§ WHAT IS BEING ASKED
From the line containing "Image resolution: width=700" to the end of the data, retype every line exactly and nothing else. Drop the pictures.

__________

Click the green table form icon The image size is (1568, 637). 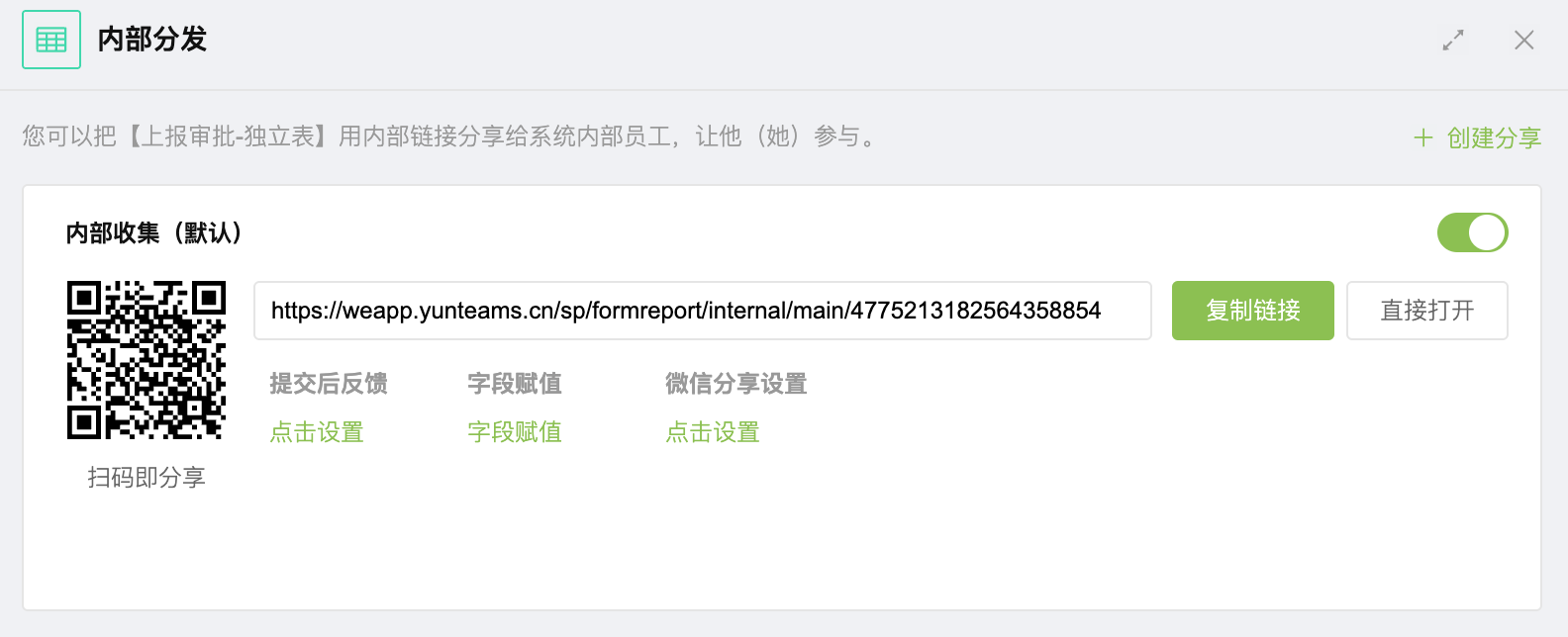point(51,40)
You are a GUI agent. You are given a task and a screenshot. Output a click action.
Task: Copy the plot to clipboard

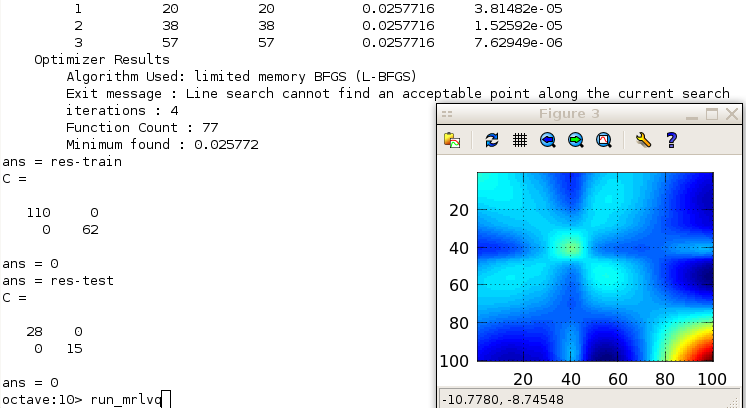click(453, 141)
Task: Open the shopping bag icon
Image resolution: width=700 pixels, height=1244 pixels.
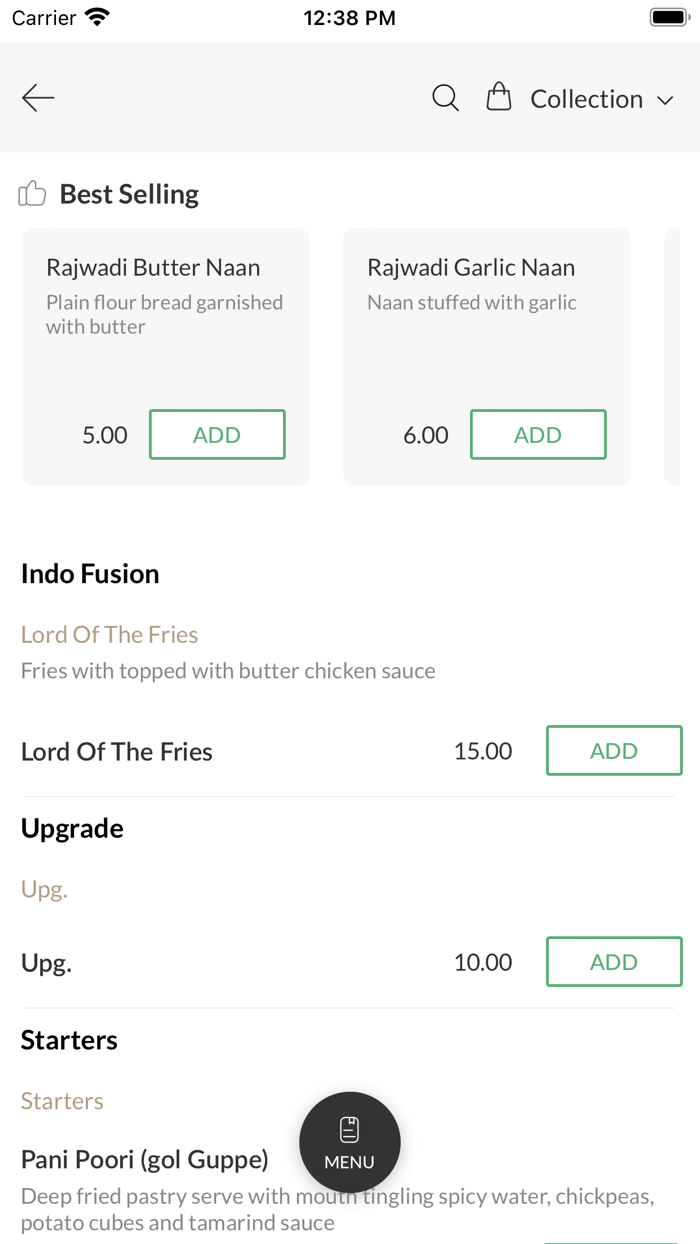Action: click(498, 97)
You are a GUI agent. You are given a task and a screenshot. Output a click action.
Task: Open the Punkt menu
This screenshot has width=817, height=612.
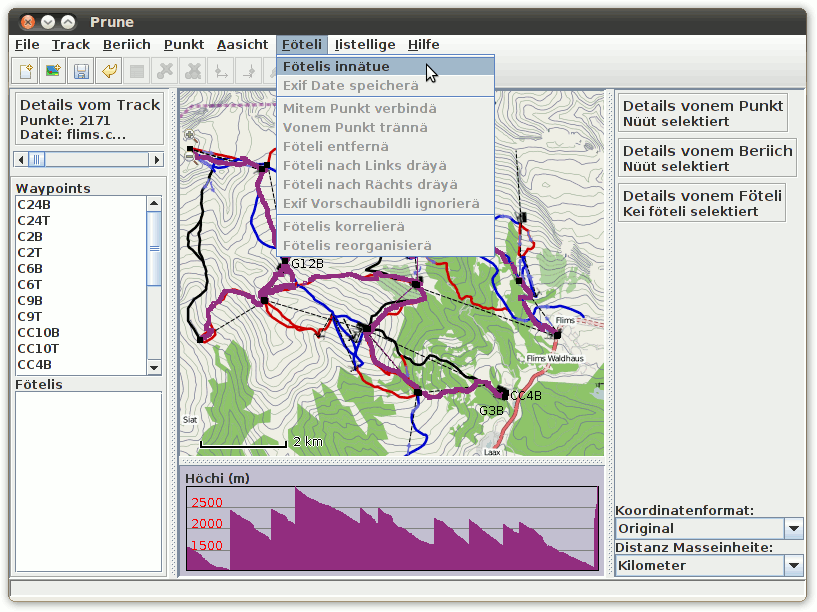[x=184, y=44]
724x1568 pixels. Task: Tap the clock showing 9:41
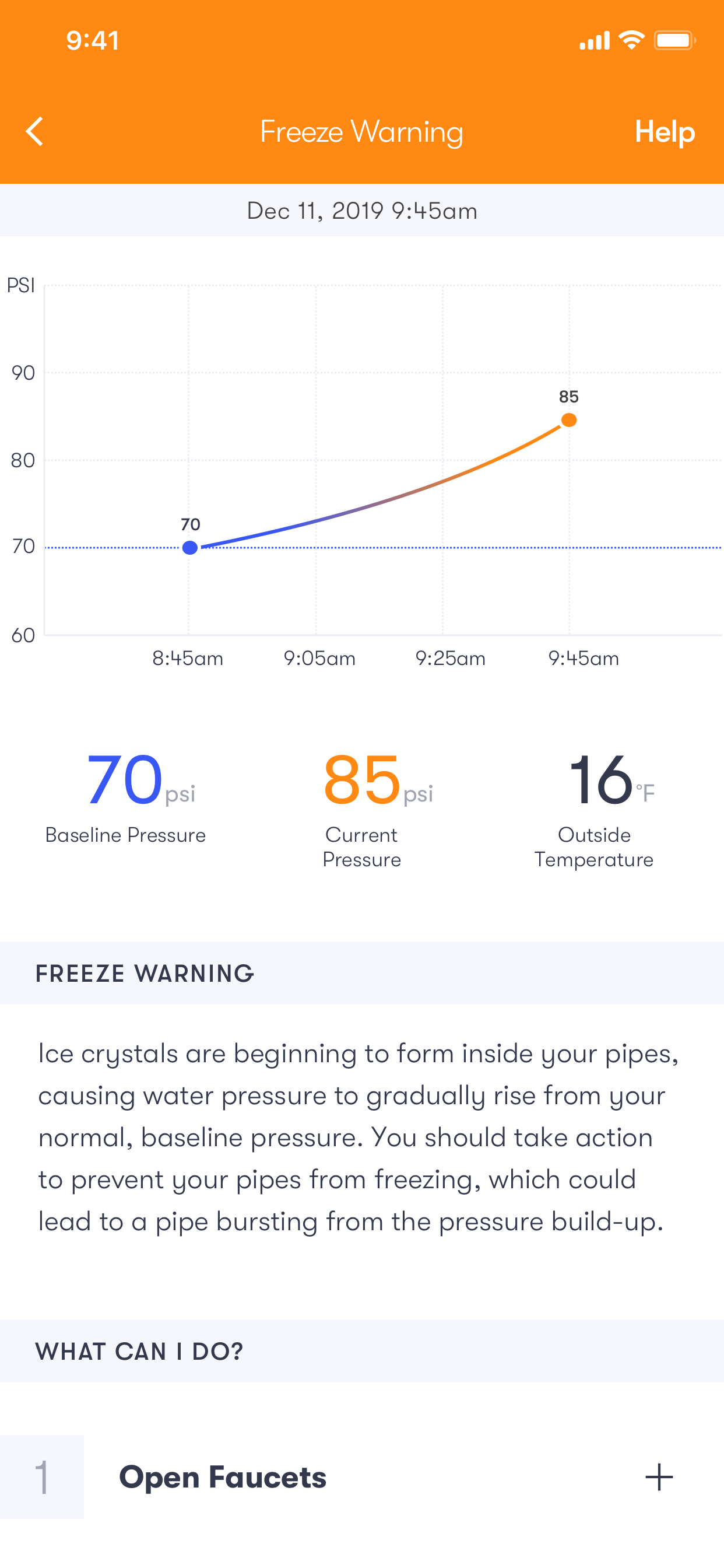[x=94, y=41]
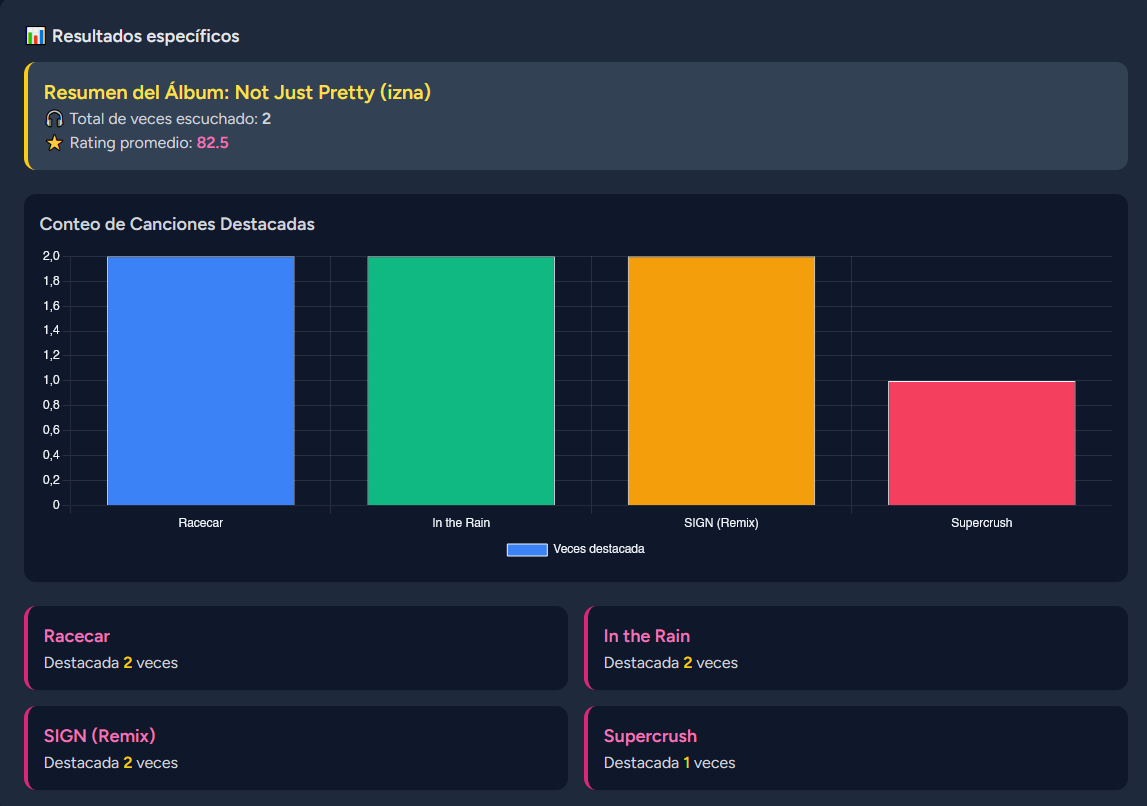Click the headphones icon in album summary
Image resolution: width=1147 pixels, height=806 pixels.
tap(54, 119)
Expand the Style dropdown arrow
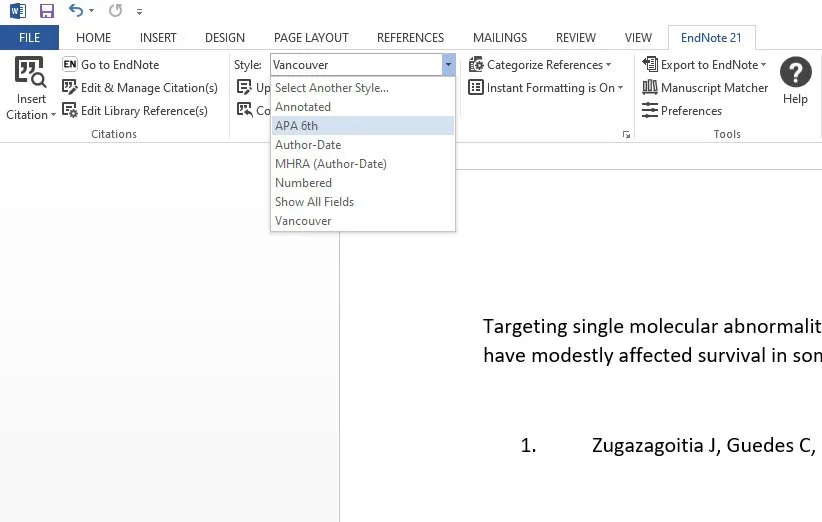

__________

§ RESPONSE AREA
Image resolution: width=700 pixels, height=1244 pixels.
Action: click(498, 97)
You are a GUI agent. You are given a task and a screenshot. Output a click action.
Task: Open the Punkt menu
This screenshot has width=817, height=612.
[x=184, y=44]
724x1568 pixels. Task: Tap the clock showing 9:41
[x=94, y=41]
Click the headphones icon in album summary
Image resolution: width=1147 pixels, height=806 pixels.
tap(54, 119)
Expand the Style dropdown arrow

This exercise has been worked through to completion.